Bringing Civil Rights into a discussion of what library books are going to be in a collection is absurd and it offends those who shaped and rely on Civil Rights statutes to be granted their rightful place in society. Rosa Parks can tell me about Civil Rights, people who whine because the library is not pushing their agenda should find a cogent argument because Civil Rights is not it.

Re:Wow

"We live in a representative democracy meaning someone else speaks for us and that person is elected by the people to do so."It would seem from your posting that you're comfortable with the religious right having their say, as it seems to me that you're defending that POV. Are you going to tell me that seperation of church and state is NOT a civil right?The Sally Kerns of Oklahoma think they should be able to impose their religious values in a tax-supported public library. That is an affront to my civil rights.I was using segegation as an example of one majority imposing its views on a minority in violation of the law. That's what Brown v. Bd of Education was about.IMO, no one has any business saying that books that can NOT by any stretch of the imagination be ruled JUDICIALLY obscene have to be removed because that particular POV is offended.Metro of OK County has a policy that books are acquired according to a set of guidlines that do not EXCLUDE becasue some people might be offended.Every library should have some legal and offensive material!

Re:Wow

Separation of Church and State is not a Civil Right. As a matter of fact it is not even a Constitutional Right.

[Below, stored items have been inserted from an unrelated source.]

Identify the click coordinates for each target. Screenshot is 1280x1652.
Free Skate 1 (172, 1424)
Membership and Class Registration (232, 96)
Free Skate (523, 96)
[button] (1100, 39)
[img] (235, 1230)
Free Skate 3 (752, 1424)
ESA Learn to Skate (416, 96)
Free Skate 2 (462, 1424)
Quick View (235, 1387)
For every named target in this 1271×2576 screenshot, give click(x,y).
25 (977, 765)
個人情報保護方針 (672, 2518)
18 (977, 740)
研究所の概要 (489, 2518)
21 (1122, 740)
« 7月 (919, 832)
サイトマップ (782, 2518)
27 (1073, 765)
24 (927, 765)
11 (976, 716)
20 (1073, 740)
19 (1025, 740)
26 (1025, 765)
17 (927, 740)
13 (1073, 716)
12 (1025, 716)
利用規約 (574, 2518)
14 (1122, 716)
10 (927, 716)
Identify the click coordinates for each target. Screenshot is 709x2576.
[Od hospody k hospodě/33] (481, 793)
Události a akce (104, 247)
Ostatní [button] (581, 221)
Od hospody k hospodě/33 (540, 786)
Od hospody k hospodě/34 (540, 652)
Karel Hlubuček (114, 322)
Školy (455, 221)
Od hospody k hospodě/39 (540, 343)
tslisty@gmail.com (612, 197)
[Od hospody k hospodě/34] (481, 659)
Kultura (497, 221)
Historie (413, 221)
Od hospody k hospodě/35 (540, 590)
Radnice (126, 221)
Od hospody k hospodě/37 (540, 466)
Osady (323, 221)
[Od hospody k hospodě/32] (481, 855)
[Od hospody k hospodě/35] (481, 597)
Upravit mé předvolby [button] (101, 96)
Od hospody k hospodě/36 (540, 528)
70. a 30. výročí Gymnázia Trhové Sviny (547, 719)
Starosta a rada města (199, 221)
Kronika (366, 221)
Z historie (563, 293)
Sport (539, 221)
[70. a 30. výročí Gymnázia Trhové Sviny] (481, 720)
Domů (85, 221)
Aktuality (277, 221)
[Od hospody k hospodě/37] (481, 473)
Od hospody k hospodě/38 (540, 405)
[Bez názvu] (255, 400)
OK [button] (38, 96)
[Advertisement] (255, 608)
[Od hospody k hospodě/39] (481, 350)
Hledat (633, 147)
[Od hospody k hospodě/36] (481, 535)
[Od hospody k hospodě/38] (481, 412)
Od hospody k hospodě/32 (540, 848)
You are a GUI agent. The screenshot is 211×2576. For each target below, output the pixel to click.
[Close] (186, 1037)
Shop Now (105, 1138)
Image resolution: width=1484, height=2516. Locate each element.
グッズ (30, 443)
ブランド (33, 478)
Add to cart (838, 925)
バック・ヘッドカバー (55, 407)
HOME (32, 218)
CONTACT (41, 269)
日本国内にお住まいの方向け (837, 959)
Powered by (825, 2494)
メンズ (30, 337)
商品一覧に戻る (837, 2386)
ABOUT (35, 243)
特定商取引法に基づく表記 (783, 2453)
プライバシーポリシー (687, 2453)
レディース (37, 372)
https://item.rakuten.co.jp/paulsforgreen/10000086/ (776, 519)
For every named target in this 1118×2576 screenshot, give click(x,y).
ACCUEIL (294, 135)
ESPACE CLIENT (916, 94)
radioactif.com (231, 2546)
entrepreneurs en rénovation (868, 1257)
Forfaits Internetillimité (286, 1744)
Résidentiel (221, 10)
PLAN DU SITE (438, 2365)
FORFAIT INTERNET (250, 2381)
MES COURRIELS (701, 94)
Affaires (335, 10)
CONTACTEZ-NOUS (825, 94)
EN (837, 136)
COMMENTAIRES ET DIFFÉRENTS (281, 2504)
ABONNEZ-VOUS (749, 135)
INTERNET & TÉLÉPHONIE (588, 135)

There is also no right, civil or not, not to be offended and that Sally Kerns offends you (or that you may offend her) is really tough luck.


Communities should be able to impose their values in tax supported libraries, that is why collection development should reflect community mores.


If the library in your community does not want books that you consider important then there is really little you can do. You can get a lot of people who share your beliefs to move into your community and change the social fabric to one more accepting of your views. Or you can move. Really there are no other choices.


Just as judges use community standards to decide what is obscene, the library must apply similar community standards when making collection development decisions. If there is going to be a great uproar over King & King it will not be added, if a handful of people want it and fewer are expected to complain then it will be added. Thats just reality.